A: Our business index shows a drop in business confidence. This probably arises from subdued economic data including: lower than expected GDP growth, a drop in the Rand, labour strikes and unrest.
Q: You suggest the economy is being held back by skills constraints. Where are these both in terms of sectors and of skills?
A. The Grant Thornton International Business Report research shows that companies in the healthcare and technology sector require skilled labour whilst engineering qualifications are needed in manufacturing and construction. The necessary skills are lacking in the utilities sector.
Q: You say business has a surprising propensity to create jobs – what is needed to trigger this job creation?

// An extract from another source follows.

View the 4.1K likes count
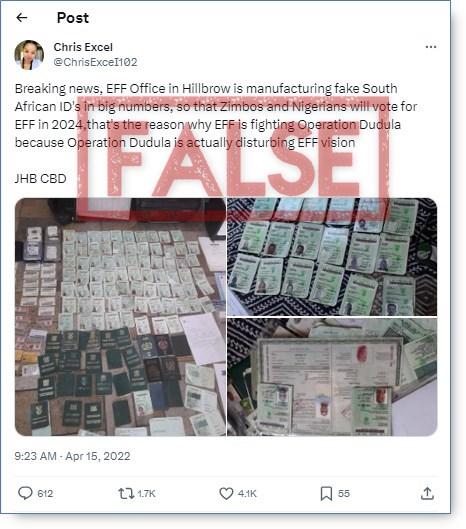 point(247,494)
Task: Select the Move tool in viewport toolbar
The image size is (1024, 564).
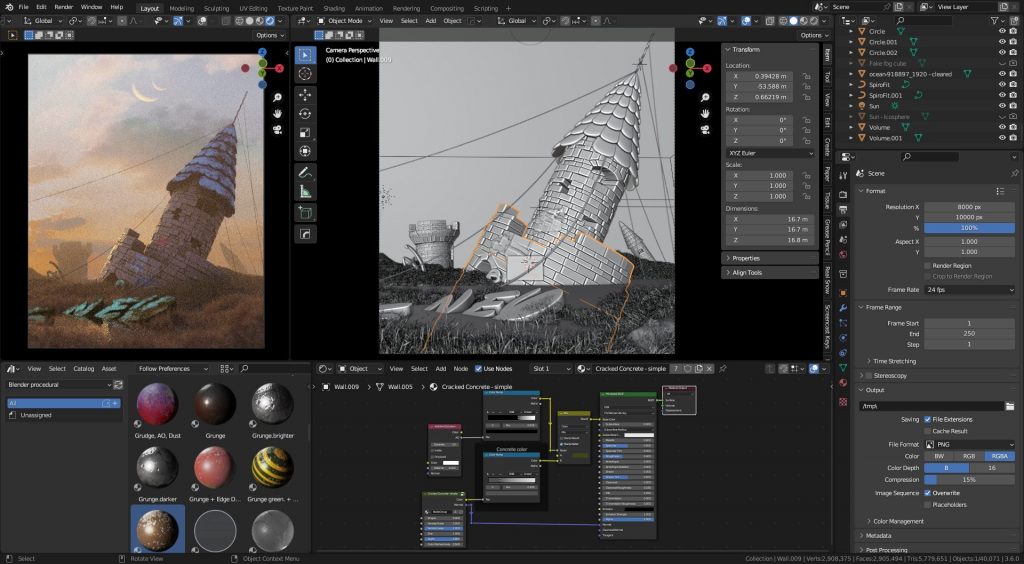Action: tap(306, 94)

A. Companies need to be able to access the necessary skills in the market to meet demands. Nearly half the businesses surveyed increased their headcount in the past year despite problems with finding the right skills.
Q: What is wrong with the labour market, and is there any prospect of government sorting out?
A. There are structural issues which need a long term solution. We have chronic unemployment, at the same time that companies are requiring higher levels of skills. In sectors such as in healthcare, technology, manufacturing and construction, businesses are struggling to find the necessary skills. Government had a recent lekgotla on the economy and has the National Development Plan as well – but stakeholders i.e. government, businesses, trade unions, educational institutions and SETAS all need to engage.
Q: Mining played an important role in affecting business sentiment. But how widespread is it? Now the gold sector strike appears to be ending, might sentiment lift? (This questions was answered by Steven Kilfoil, Director: Corporate Finance and head of mining advisory services at Grant Thornton Johannesburg)
A Unfortunately the problem is very widespread at the moment and every time we turn around there’s another mining company striking. Mining and particularly gold mining has always been our flagship industry (even though our numbers in this sector have dropped – other countries still see mining as the flagship industry). People still look at this gold mining industry as a litmus test in terms of what is happening in the economy. The fact that negotiations which have taken place last week and this week have brought most of the unrest to an end is certainly positive. The problem is that people don’t see it as a long term solution and in 1 or 2 years time we’re in the same situation. Labour unrest seems to be ongoing.